Manage network policies
To enable this feature in your Materialize region, contact our team.
By default, Materialize is available on the public internet without any network-layer access control. As an administrator of a Materialize organization, you can configure network policies to restrict access to a Materialize region using IP-based rules.
Create a network policy
To create a new network policy, use the CREATE NETWORK POLICY
statement to provide a list of rules for allowed ingress traffic.
CREATE NETWORK POLICY office_access_policy (
RULES (
new_york (action='allow', direction='ingress',address='1.2.3.4/28'),
minnesota (action='allow',direction='ingress',address='2.3.4.5/32')
)
);
Alter a network policy
To alter an existing network policy, use the ALTER NETWORK POLICY
statement. Changes to a network policy will only affect new connections
and will not terminate active connections.

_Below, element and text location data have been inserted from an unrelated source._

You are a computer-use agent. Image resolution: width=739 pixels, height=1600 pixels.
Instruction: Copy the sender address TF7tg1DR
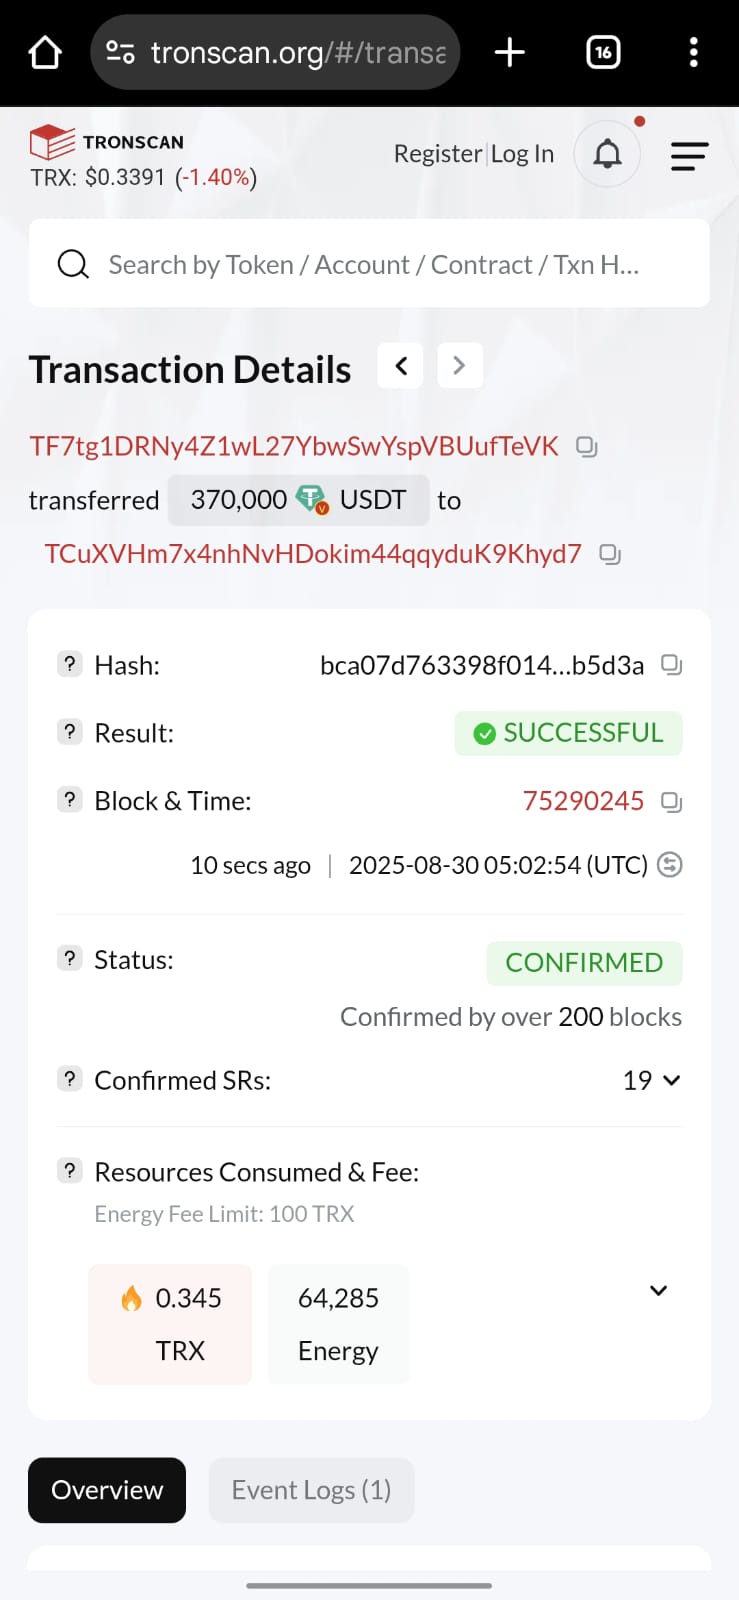tap(587, 447)
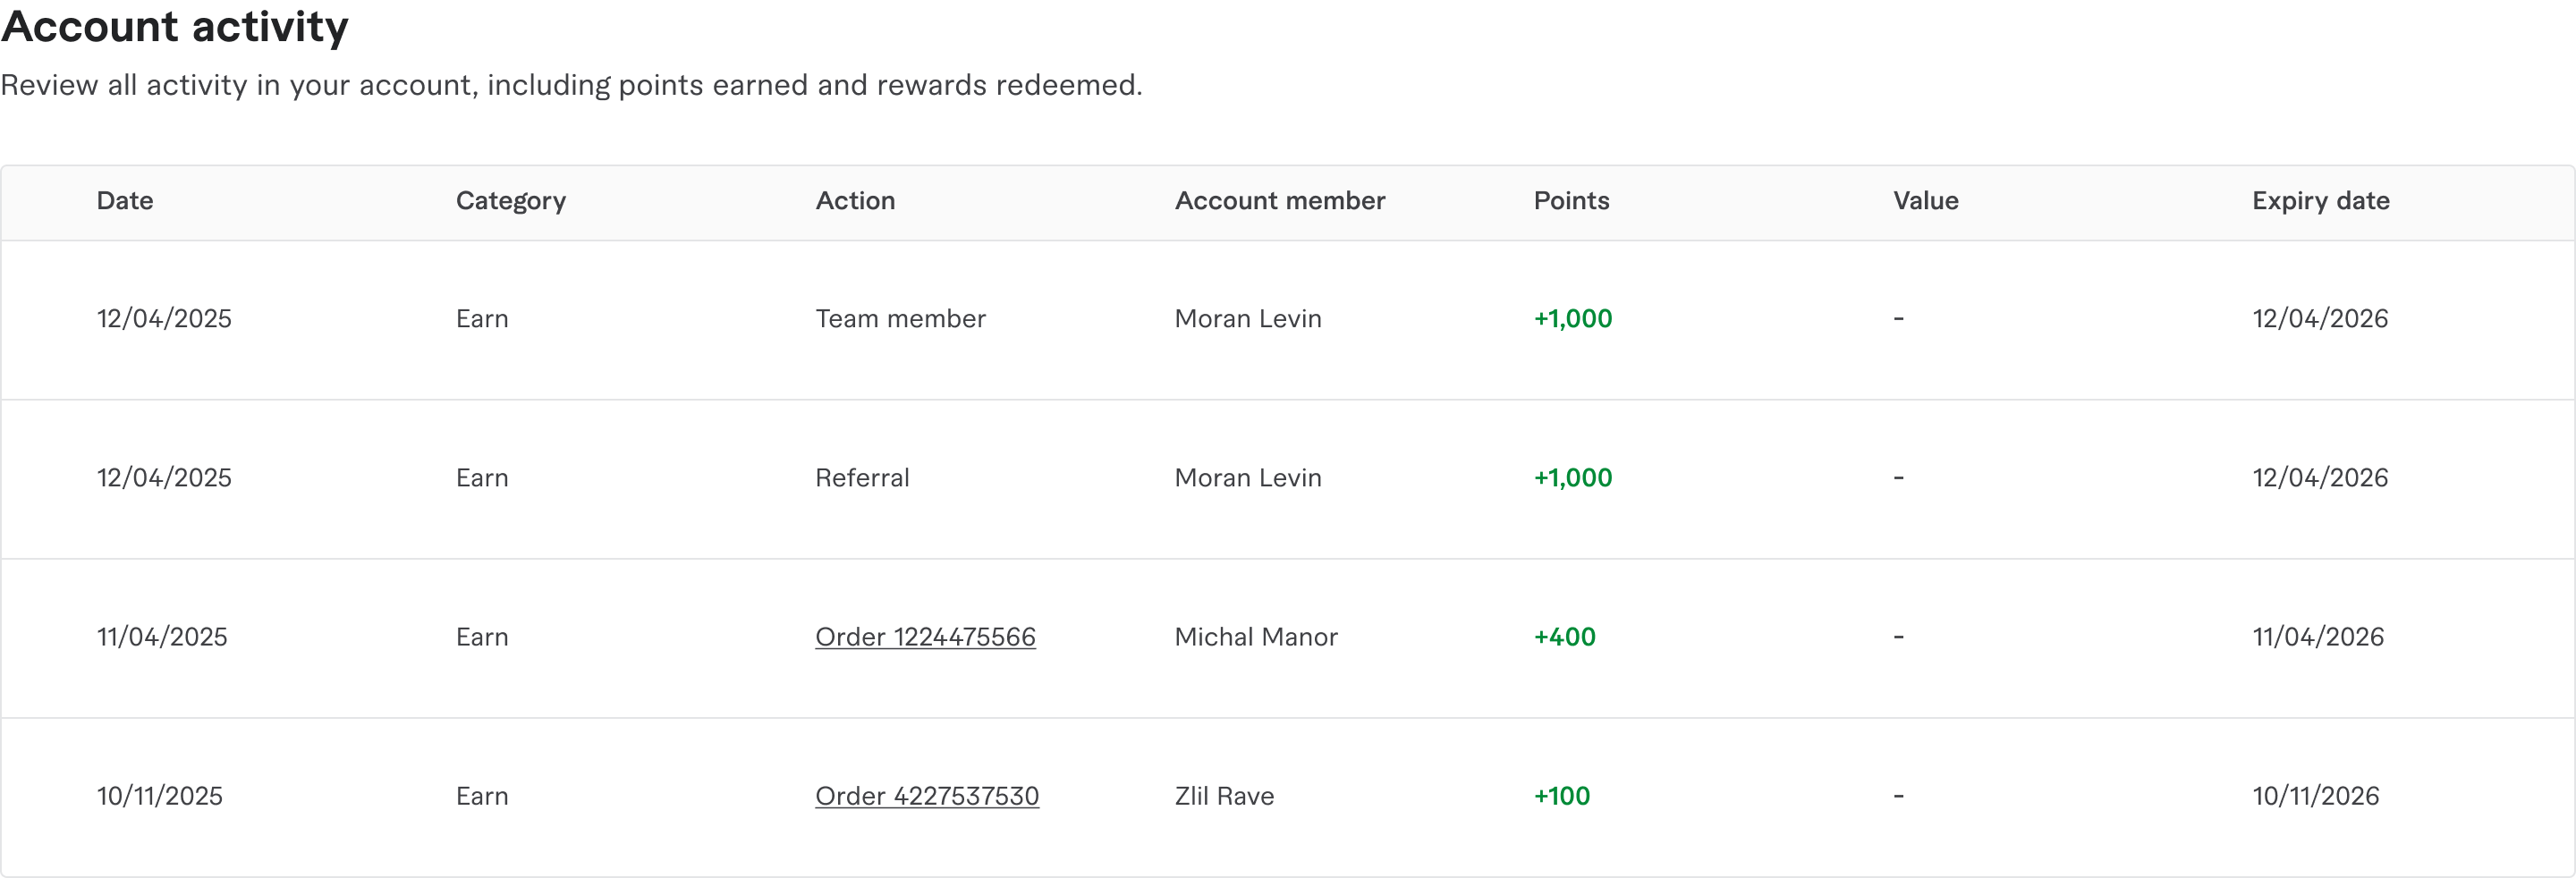Select the Team member action cell
Image resolution: width=2576 pixels, height=878 pixels.
tap(900, 319)
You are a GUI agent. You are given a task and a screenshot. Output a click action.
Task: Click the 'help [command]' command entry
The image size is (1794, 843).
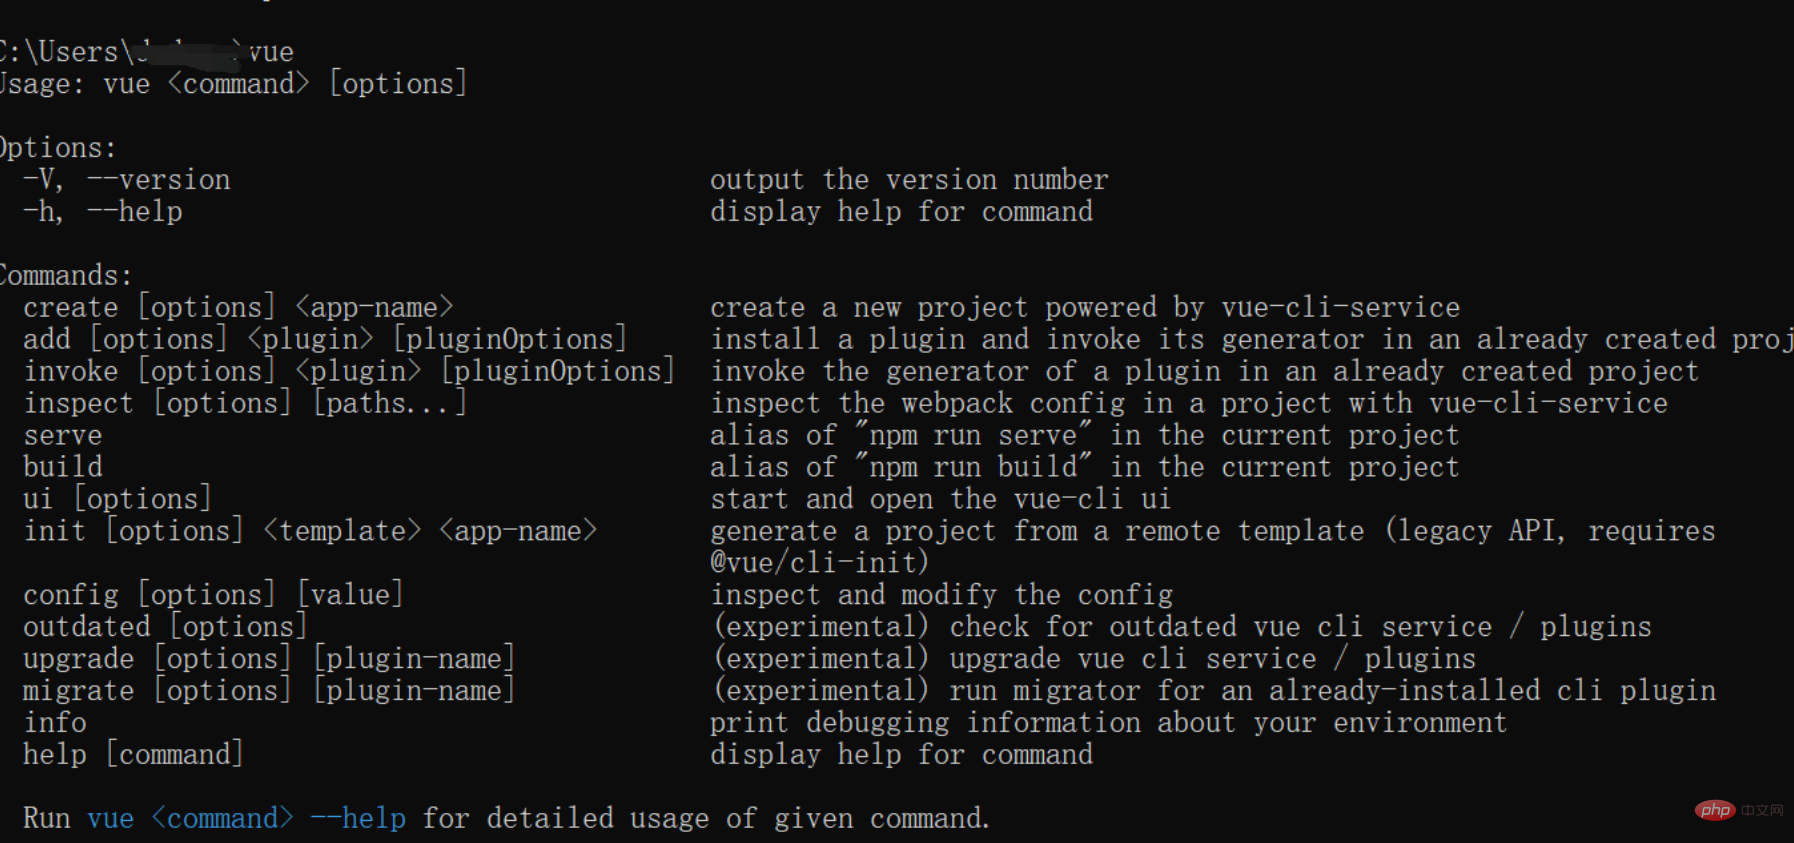coord(133,755)
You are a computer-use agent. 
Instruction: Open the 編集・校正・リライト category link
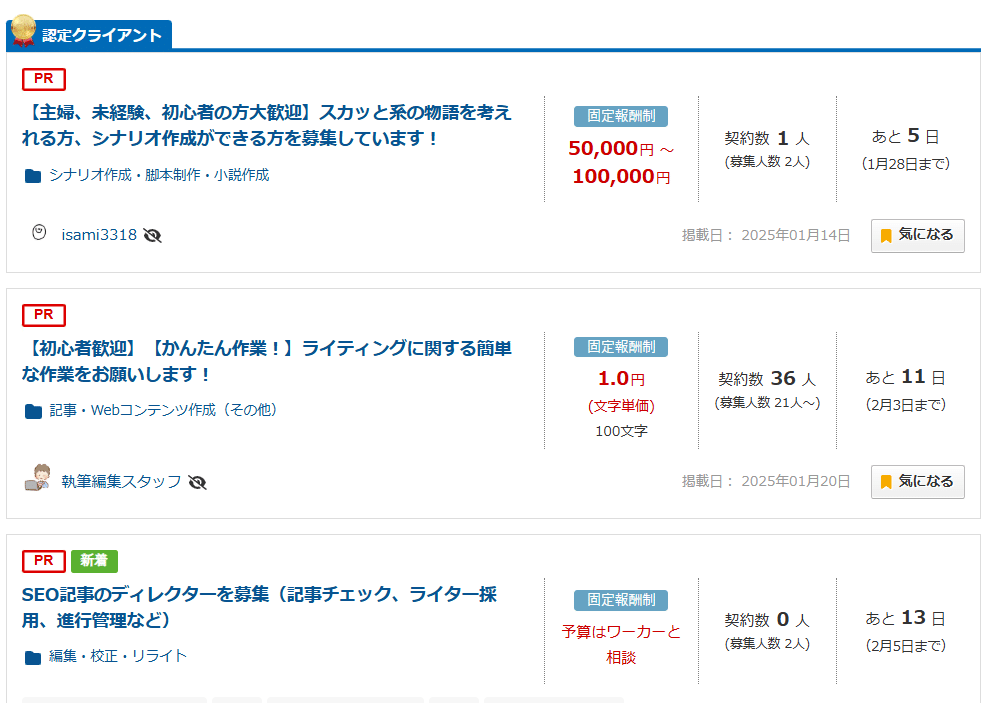[x=118, y=656]
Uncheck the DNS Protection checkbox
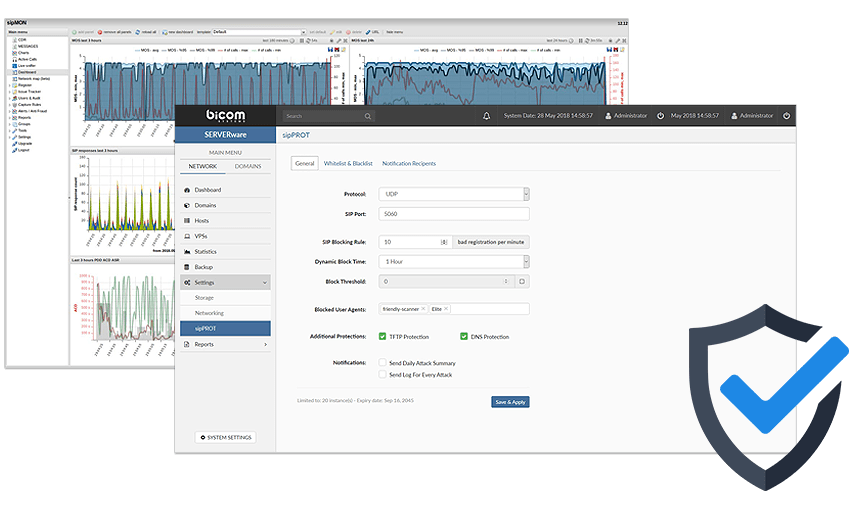The image size is (852, 510). click(x=464, y=336)
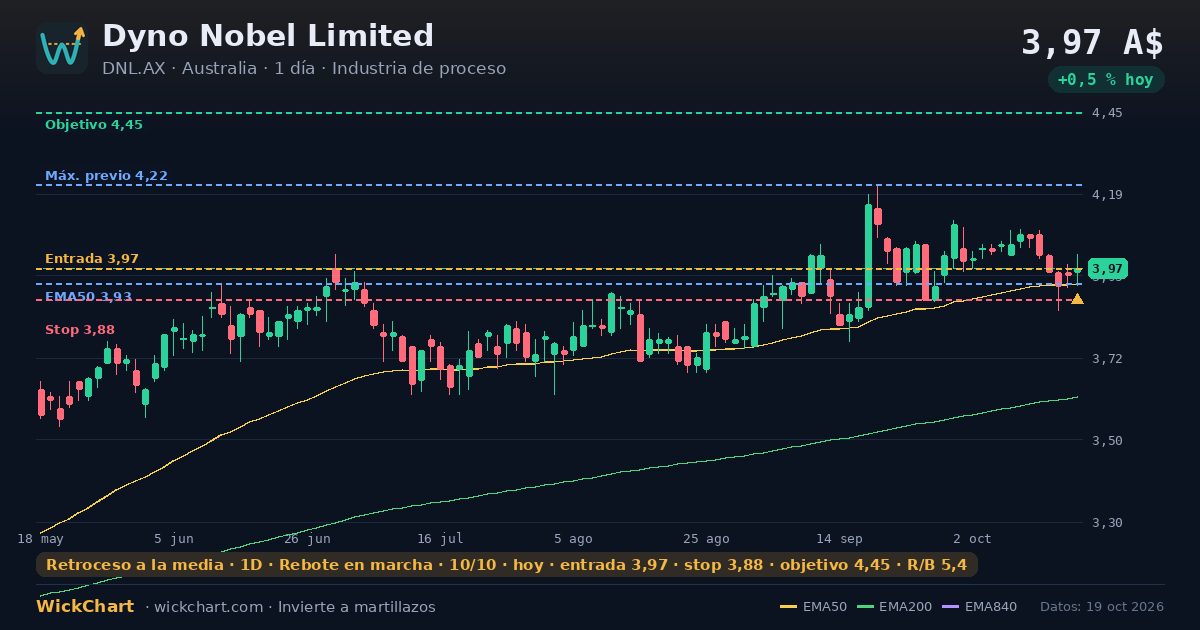Viewport: 1200px width, 630px height.
Task: Click the tall green candle near 14 sep
Action: pyautogui.click(x=868, y=255)
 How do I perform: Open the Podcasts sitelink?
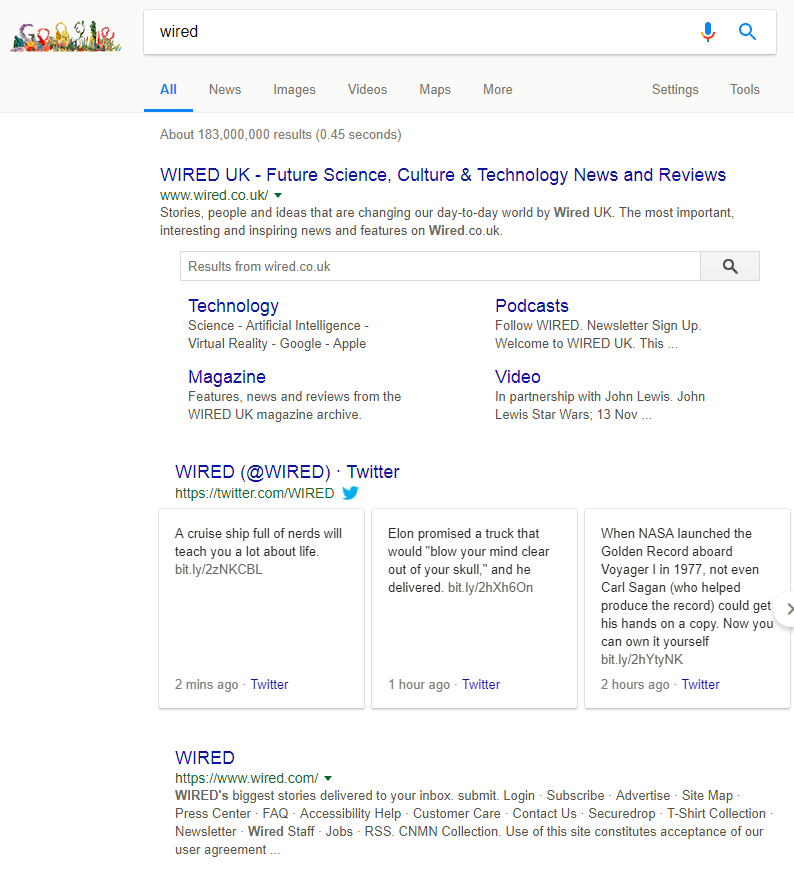tap(531, 306)
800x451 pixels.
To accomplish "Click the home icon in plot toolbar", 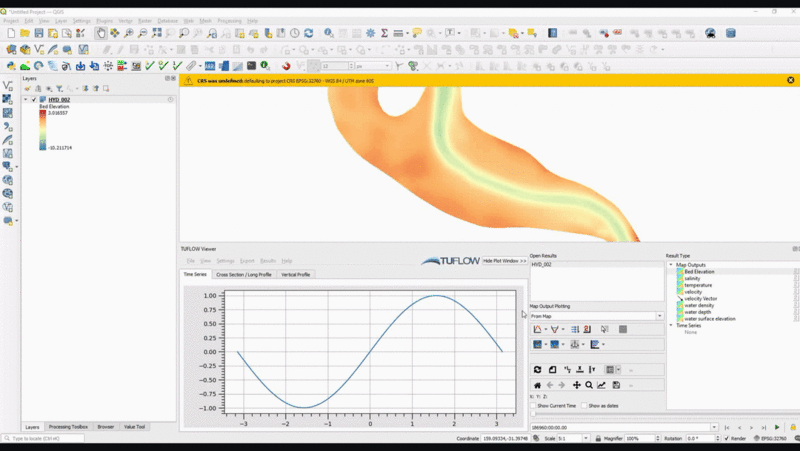I will (537, 385).
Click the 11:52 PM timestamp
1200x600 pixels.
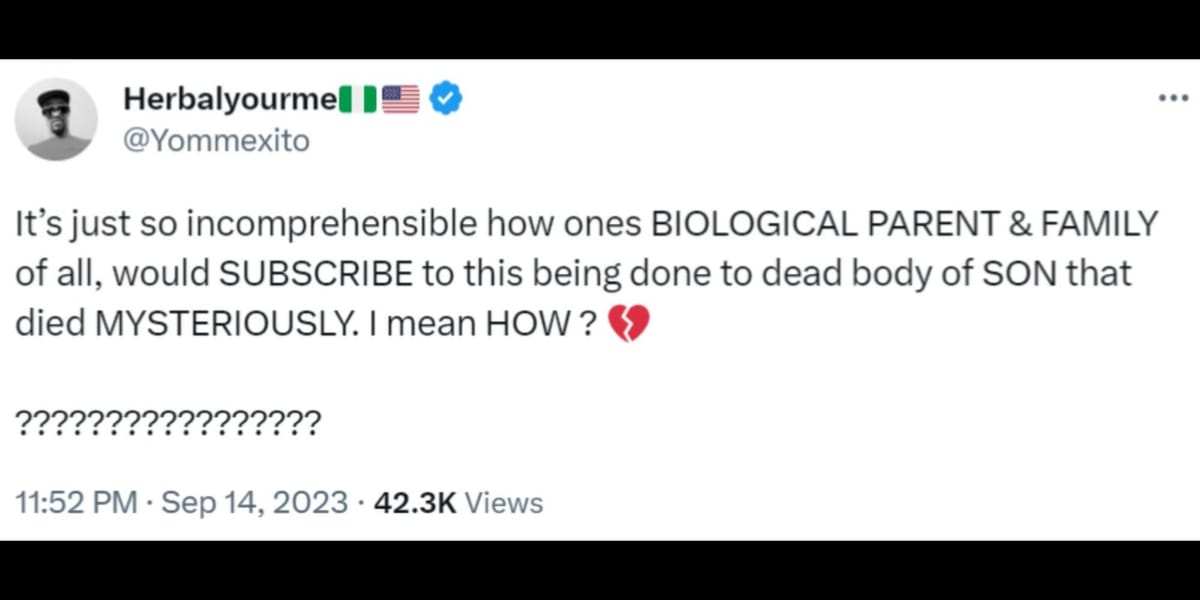pos(77,502)
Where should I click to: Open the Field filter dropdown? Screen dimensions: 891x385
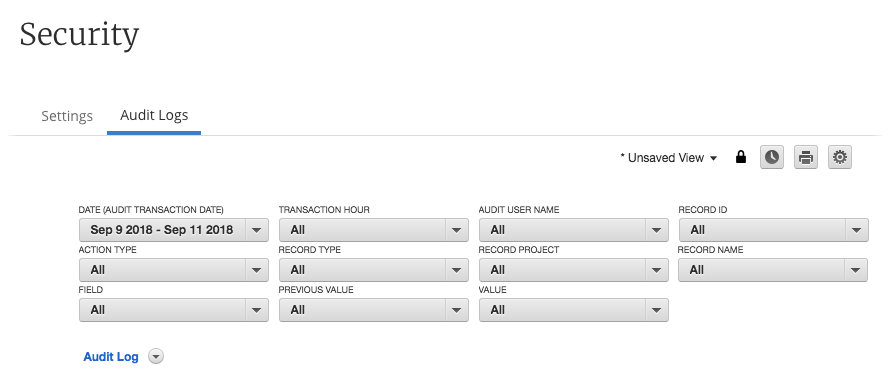pos(174,310)
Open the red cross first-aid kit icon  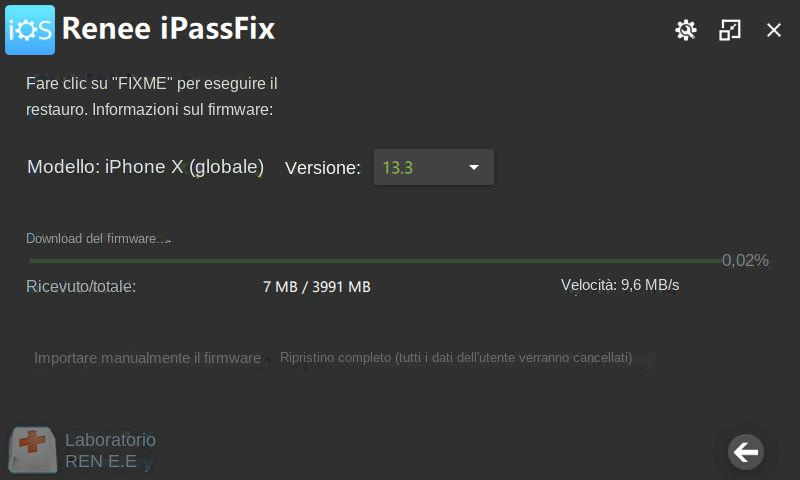(33, 449)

ALTER NETWORK POLICY office_access_policy SET (
RULES (
new_york (action='allow', direction='ingress',address='1.2.3.4/28'),
minnesota (action='allow',direction='ingress',address='2.3.4.5/32'),
boston (action='allow',direction='ingress',address='4.5.6.7/32')
)
);
Lockout prevention
To prevent lockout, the IP of the active user is validated against the policy changes requested. This prevents users from modifying network policies in a way that could lock them out of the system.
Drop a network policy
To drop an existing network policy, use the DROP NETWORK POLICY statement.
DROP NETWORK POLICY office_access_policy;
To drop the pre-installed default network policy (or the network policy
subsequently set as default), you must first set a new system default using
the ALTER SYSTEM SET network_policy statement.